The automated tests run each model config + batch spec + backend combination, with a 10-second cooldown between each to minimize the risk of thermal GPU throttling that could lead to unstable results. Each such case's results are output to a json file under tests/kernels/attention/benchmark/output/<gfx_target>/, which is compared to a golden reference/baseline.
Currently, these tests are Strix Halo only, but the infrastructure can easily support other platforms such as Strix Point.
Test cases can be marked as "skip" to avoid running the benchmarks, or "intermittent" to mark tests as working, but with unstable performance. Intermittent cases' performance will only be compared to the golden
For now, these tests are not run in any CI job (similar to @eble-amd, I saw far slower performance running on the CI machine compared to my local one; until this is understood, the CI job will not be useful).
Test command
pytest tests/kernels/attention/benchmark/test_benchmark_attention.py::test_benchmark_regression [--attn-bench-intermittent]Test Result
After 5 consecutive runs on my local machine, out of 30 test cases (5 model configs * 3 batch cases * 2 backends), all showed less than 10% variance in the mean time-per-iteration compared to goldens. 27 of these showed less than 1% variance in all 5 runs.
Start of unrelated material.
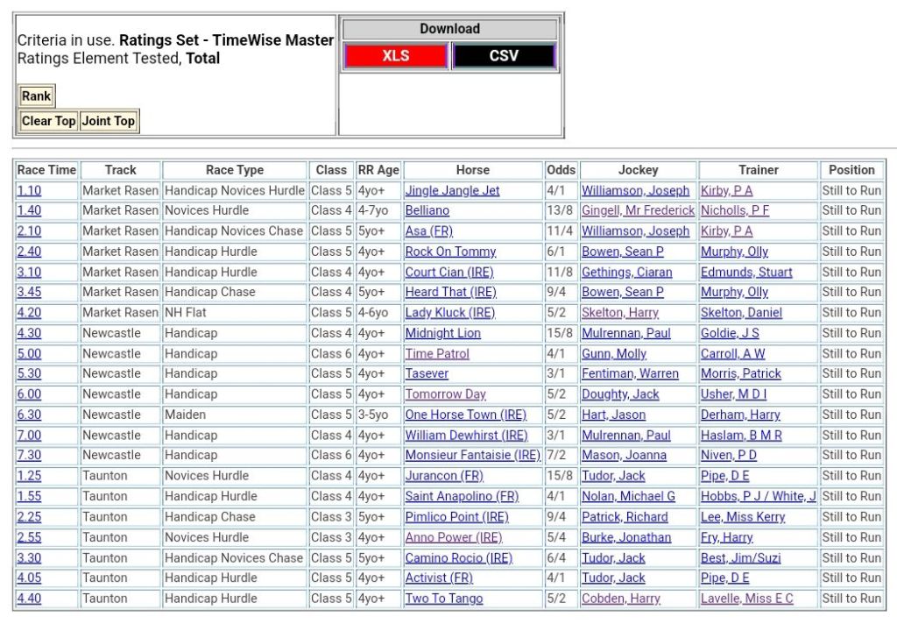Click the Joint Top button
897x631 pixels.
click(109, 121)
No tests currently require the skip or intermittent flags, but both of these flags have been manually validated during development.
During test runs, I monitored my Strix Halo machine's GPU temperature at 5-second intervals and found that a 10-second cooldown was sufficient to keep the edge temperature below 65°C even with repeated runs of the test suite; well below typical thermal throttling thresholds. I haven't tried to push this interval any lower.